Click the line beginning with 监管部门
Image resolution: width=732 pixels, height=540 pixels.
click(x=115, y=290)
-- -- --
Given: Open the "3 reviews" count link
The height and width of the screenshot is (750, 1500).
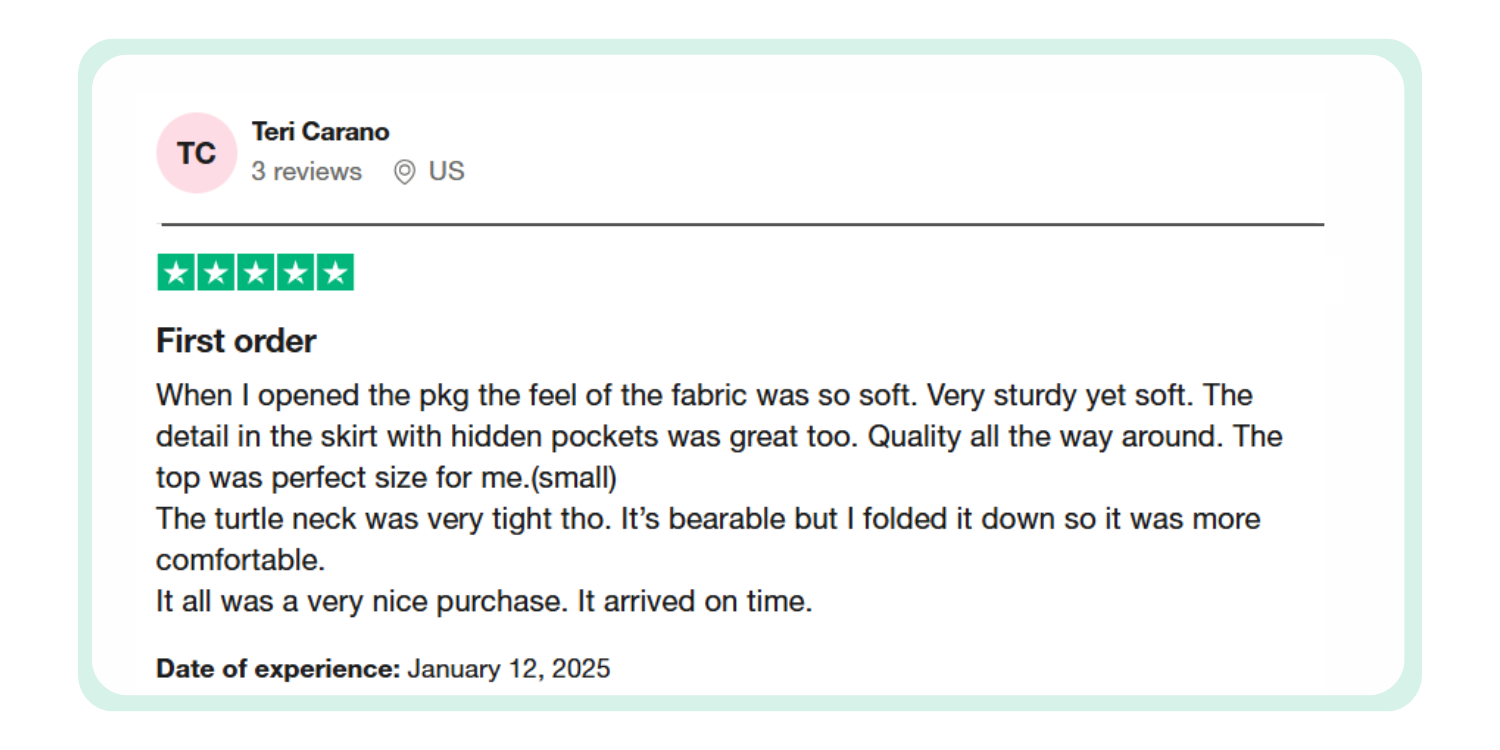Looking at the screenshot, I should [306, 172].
-- -- --
> Prompt:
Write out again the part of the entries that opens with the line containing "Click the line beginning with 监管部门" and closes with the line containing "click(x=115, y=290)", both lines included and the request kept. Multiply each coordinate in the answer by 0.45 and round to a whole number, with halves rounded up. Leave every other number as it is.

> Reply:
Click the line beginning with 监管部门
Image resolution: width=732 pixels, height=540 pixels.
click(x=52, y=131)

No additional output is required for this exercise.